---------- DATA EXTRACT ----------
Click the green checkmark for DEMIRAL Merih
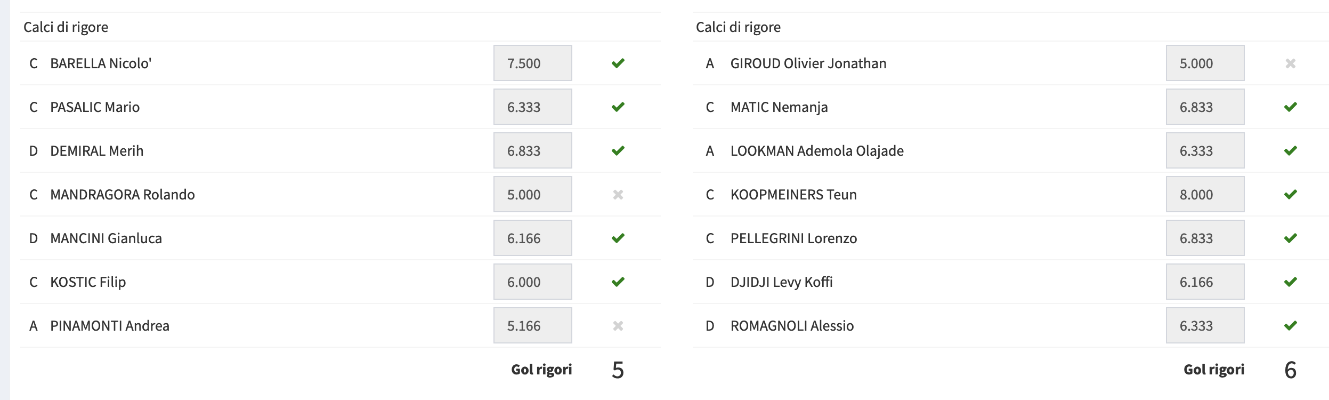1329x400 pixels. [x=618, y=151]
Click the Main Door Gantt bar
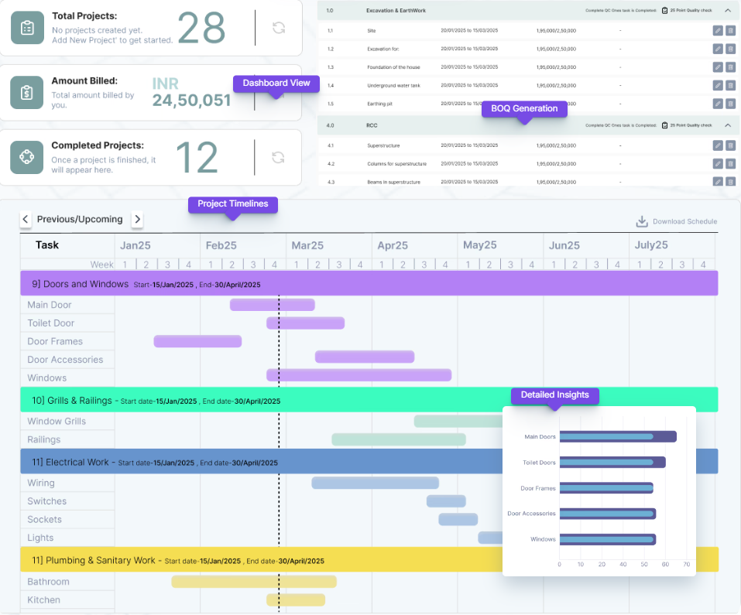 (272, 305)
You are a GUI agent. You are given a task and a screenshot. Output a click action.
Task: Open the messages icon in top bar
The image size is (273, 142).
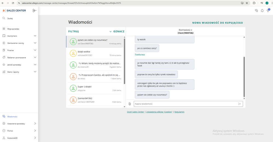pos(256,10)
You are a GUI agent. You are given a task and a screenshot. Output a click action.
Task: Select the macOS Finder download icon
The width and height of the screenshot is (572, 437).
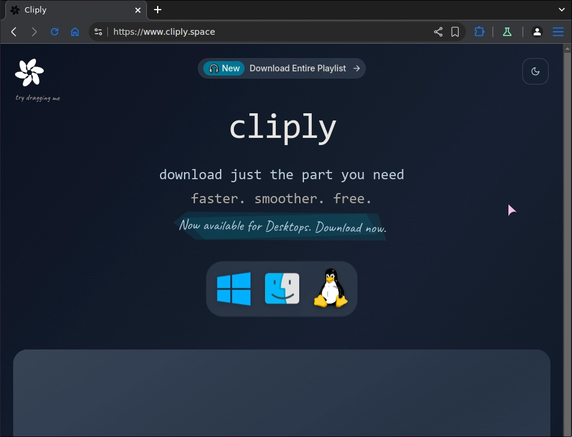tap(281, 288)
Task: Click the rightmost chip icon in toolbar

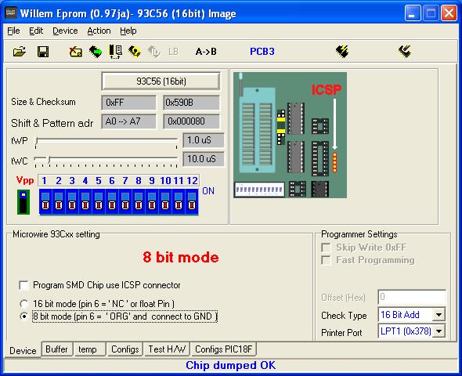Action: 405,52
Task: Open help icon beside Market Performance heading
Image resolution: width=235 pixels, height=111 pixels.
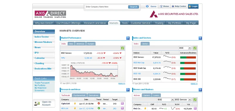Action: point(128,38)
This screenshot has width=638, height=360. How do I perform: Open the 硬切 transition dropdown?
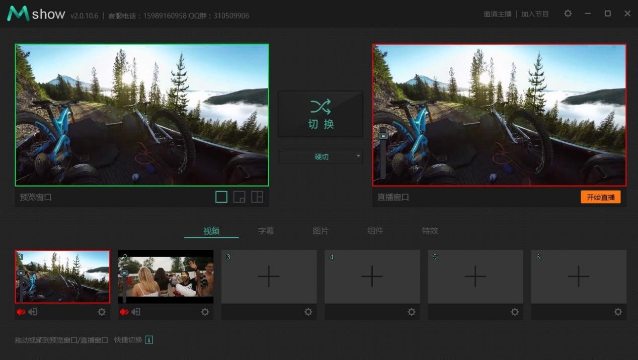point(321,156)
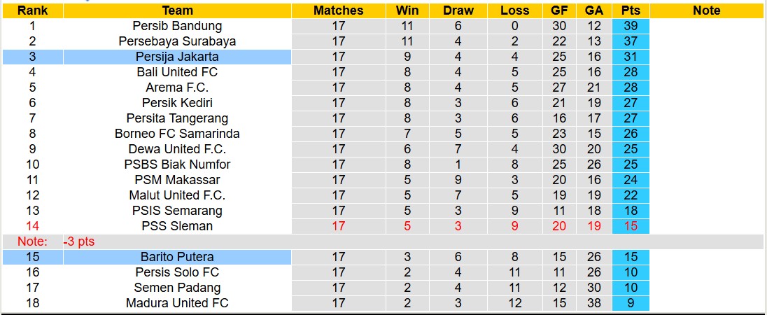Open the highlighted Persija Jakarta row

coord(177,57)
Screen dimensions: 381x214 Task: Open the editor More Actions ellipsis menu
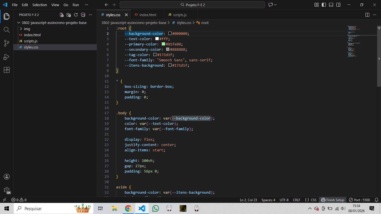point(375,15)
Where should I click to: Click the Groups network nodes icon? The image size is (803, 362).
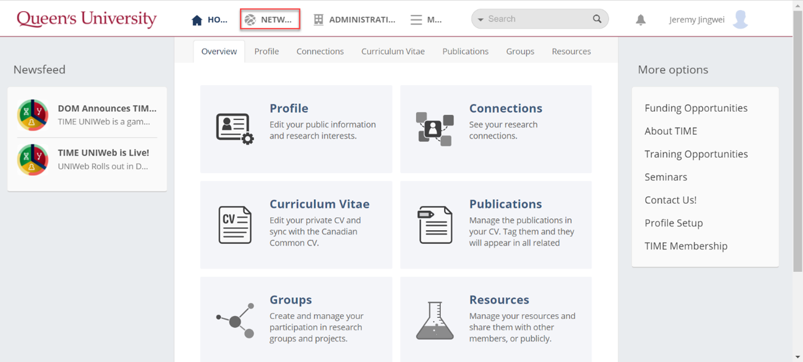pyautogui.click(x=235, y=320)
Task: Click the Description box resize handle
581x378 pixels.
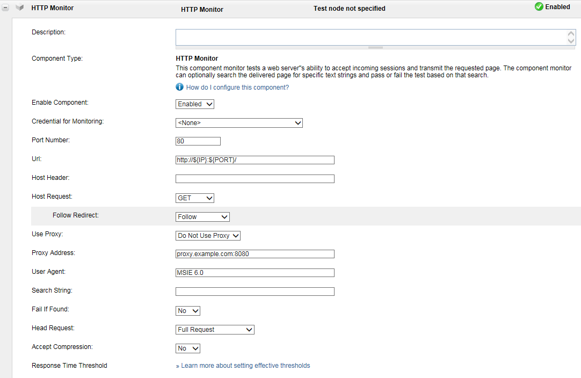Action: [375, 47]
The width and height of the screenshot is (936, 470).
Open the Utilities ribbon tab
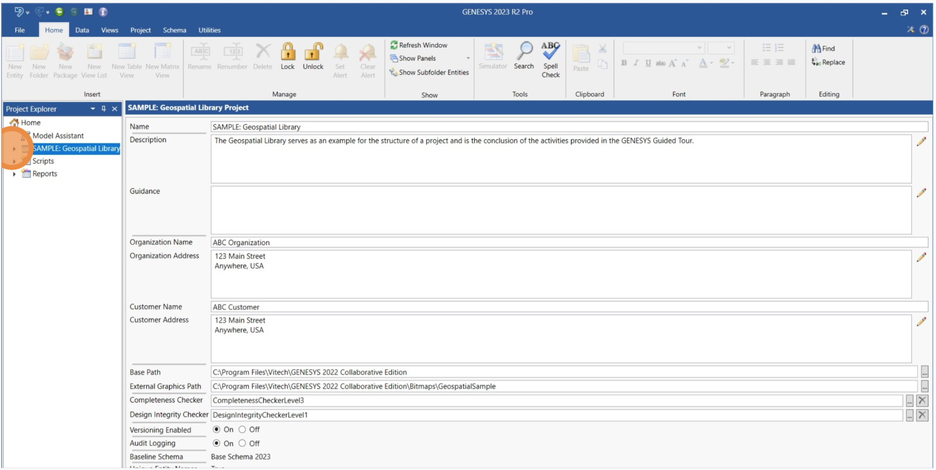pos(209,30)
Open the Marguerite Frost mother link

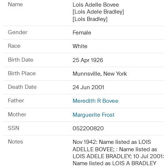pyautogui.click(x=94, y=115)
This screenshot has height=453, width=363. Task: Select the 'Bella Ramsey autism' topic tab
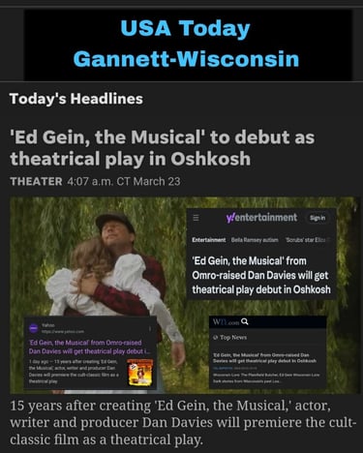255,240
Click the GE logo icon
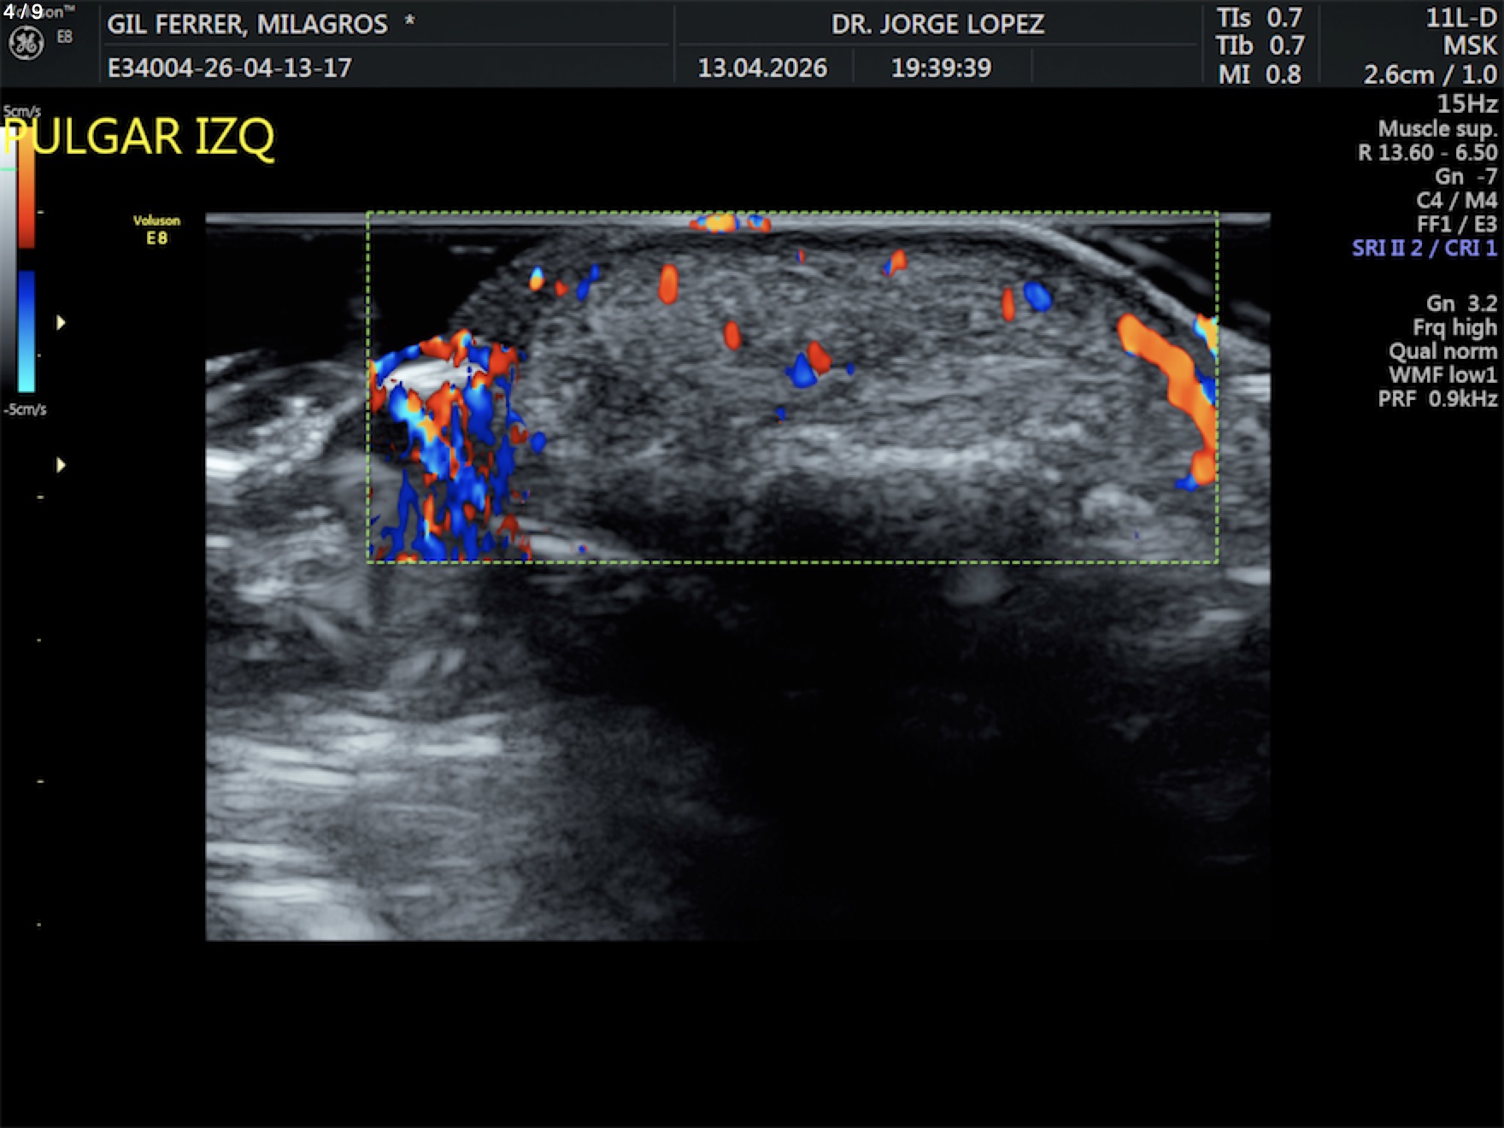Viewport: 1504px width, 1128px height. coord(26,43)
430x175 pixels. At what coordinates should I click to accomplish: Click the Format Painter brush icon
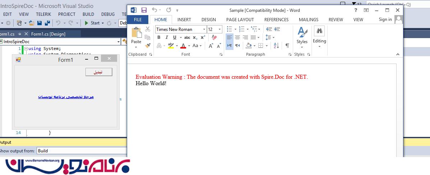point(148,46)
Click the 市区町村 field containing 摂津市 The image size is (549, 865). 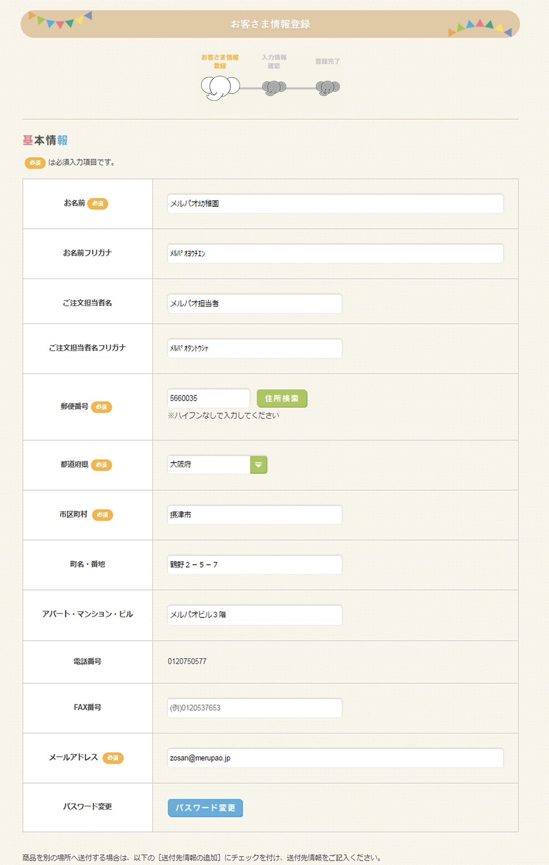(x=254, y=515)
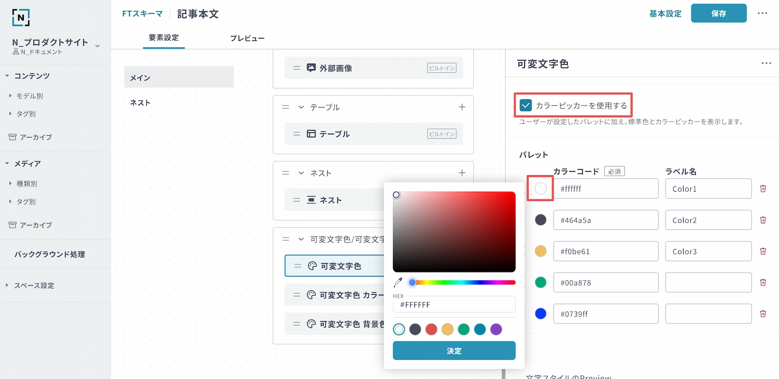
Task: Click the add plus icon for テーブル group
Action: (x=462, y=107)
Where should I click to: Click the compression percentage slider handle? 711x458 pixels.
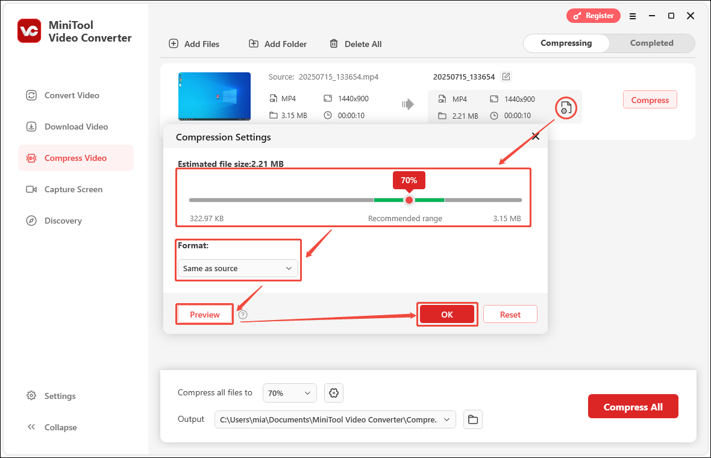(x=409, y=199)
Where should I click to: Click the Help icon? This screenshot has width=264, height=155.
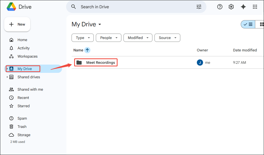pyautogui.click(x=220, y=7)
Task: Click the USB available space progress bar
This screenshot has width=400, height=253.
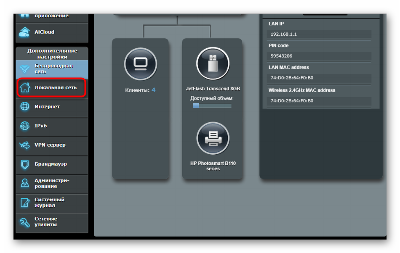Action: coord(212,105)
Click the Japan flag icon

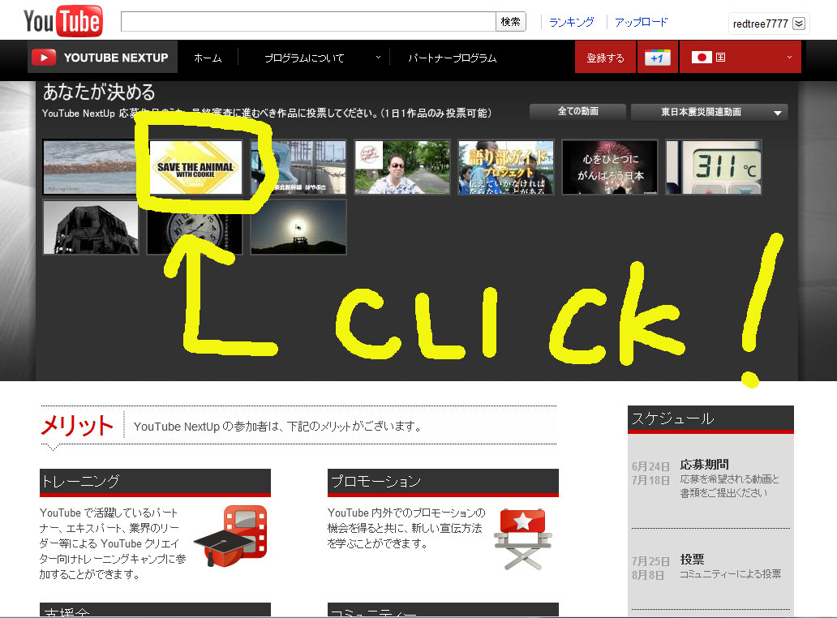tap(701, 58)
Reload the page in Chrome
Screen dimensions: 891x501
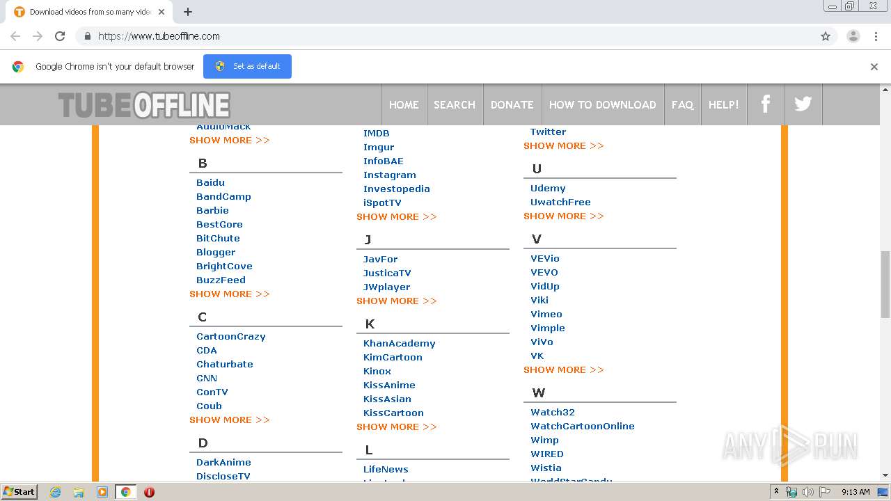60,36
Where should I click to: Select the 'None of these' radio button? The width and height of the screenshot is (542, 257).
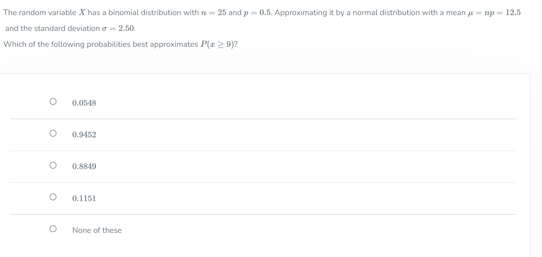53,228
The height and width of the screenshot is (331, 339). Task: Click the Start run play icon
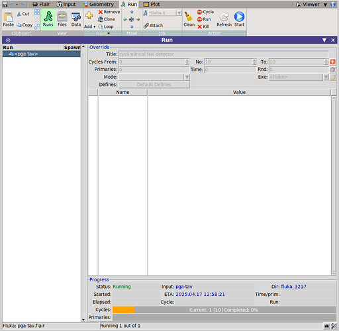(x=239, y=17)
----------
**WORK REQUIRED**
Return exactly the lines from the one containing "Task: Click the USB" through the end of the records, leaving out every picture.

**TASK SOLUTION**
Task: Click the USB available space progress bar
This screenshot has width=400, height=253.
Action: coord(212,105)
Click the Japan flag icon

tap(701, 58)
Reload the page in Chrome
Screen dimensions: 891x501
60,36
Where should I click to: Select the 'None of these' radio button? The width and height of the screenshot is (542, 257).
53,228
The height and width of the screenshot is (331, 339). Task: Click the Start run play icon
(x=239, y=17)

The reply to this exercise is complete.